▶ _SOURCE EXTRACT_:
____

Medication Errors
by Nick Jacobs
Why do national statistics indicate that thousands of people are killed each year due to medication errors in hospitals? Because they are. If pharmacists are careful, you might ask, how does this possibly happen?
Well, there are pharmacy techs and pharmacy aids, and there are poorly written prescription orders, and busy RN’s, and LPN’s. There are inappropriately registered patients with similar names. There are emergency room techs or nurses or physicians that sometimes miss or misunderstand what the patient is saying about the drugs they take at home. There are patients who don’t tell us the entire story, i.e., like the recreational drugs that they take, just for fun, or are clueless about their drug list. |
The story doesn’t end here. There are exhausted employees who misread or misinterpret the prescriptions. Then there are just intellectually challenged employees who don’t bother to pronounce what they read, don’t pick up what was ordered from the drug cart, and don’t check the patient to see if they are giving the correct drug to the correct patient.
Don’t forget the hassled administrator who has to find a way to keep the hospital open and running. They have a committee that adopts a formulary of permitted drugs for his or her facility based on price. Are they always the same drugs that the patient has taken at home? No. Are they sometimes-similar yet different drugs? Yes. Do they interact differently with the patients other drugs? Sometimes. Do the patients sneak in their herbal medicines and laxatives and antacids? Yes.
Do you get the picture? It is common knowledge that if you take five or more drugs per day the chance that they will interact with each other in your body is 100 percent.

____

▶ _ENTRIES PROVIDED_:
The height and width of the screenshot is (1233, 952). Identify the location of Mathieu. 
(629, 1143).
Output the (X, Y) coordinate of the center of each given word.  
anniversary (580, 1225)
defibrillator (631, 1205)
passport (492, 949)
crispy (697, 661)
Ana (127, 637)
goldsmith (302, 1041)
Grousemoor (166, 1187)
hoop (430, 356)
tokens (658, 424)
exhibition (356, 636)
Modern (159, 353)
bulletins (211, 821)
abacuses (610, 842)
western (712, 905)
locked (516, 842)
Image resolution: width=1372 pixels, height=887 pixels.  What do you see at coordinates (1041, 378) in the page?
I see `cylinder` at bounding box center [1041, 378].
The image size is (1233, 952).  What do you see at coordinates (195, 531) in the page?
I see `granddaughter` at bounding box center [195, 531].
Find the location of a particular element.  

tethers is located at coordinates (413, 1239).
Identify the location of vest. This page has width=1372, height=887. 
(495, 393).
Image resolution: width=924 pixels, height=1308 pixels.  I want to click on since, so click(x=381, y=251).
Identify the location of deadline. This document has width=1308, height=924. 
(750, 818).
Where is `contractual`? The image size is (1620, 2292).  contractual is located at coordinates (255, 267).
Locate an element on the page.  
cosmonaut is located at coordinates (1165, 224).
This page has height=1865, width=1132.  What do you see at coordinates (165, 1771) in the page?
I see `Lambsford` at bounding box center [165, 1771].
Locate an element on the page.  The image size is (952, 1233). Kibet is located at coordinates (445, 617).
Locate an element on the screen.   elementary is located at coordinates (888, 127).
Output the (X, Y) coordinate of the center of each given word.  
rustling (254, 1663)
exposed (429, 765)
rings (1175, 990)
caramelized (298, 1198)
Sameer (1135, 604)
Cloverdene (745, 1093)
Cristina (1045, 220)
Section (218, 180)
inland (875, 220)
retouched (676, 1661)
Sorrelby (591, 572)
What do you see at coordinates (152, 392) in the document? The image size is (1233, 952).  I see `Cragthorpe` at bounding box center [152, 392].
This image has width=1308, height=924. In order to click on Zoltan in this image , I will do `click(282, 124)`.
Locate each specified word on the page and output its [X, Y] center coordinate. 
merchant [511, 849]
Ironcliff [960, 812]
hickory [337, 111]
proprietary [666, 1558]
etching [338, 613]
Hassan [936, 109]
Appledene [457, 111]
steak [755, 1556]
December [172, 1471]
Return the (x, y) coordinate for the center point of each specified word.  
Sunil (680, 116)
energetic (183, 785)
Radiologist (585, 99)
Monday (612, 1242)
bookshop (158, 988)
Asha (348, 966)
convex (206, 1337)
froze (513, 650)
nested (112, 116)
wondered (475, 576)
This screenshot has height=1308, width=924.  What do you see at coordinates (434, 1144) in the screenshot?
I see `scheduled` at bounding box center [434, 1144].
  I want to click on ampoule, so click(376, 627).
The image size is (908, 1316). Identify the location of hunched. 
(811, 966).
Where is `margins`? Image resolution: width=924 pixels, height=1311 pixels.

____

▶ _TASK LIST_:
1. According to the essay on medication errors, why might a hospital give a patient drugs that differ from the ones the patient takes at home? Answer in one to three sentences.
2. Summarize the essay on medication errors in two sentences.
Rely only on the essay on medication errors for the following work, not on the data.

▶ _SOLUTIONS TO THE TASKS_:
1. A hospital committee adopts a formulary of permitted drugs based on price, as part of the administrator's effort to keep the hospital open and running. Those drugs are not always the ones the patient takes at home and are sometimes similar but different.

2. Thousands of people are killed each year by medication errors in hospitals, which arise from poorly written prescription orders, busy or exhausted staff who misread prescriptions, patients with similar names, and patients who do not tell the whole story about the drugs they take. Hospital formularies chosen on price can substitute drugs that differ from those taken at home, and anyone taking five or more drugs a day has a 100 percent chance that they will interact.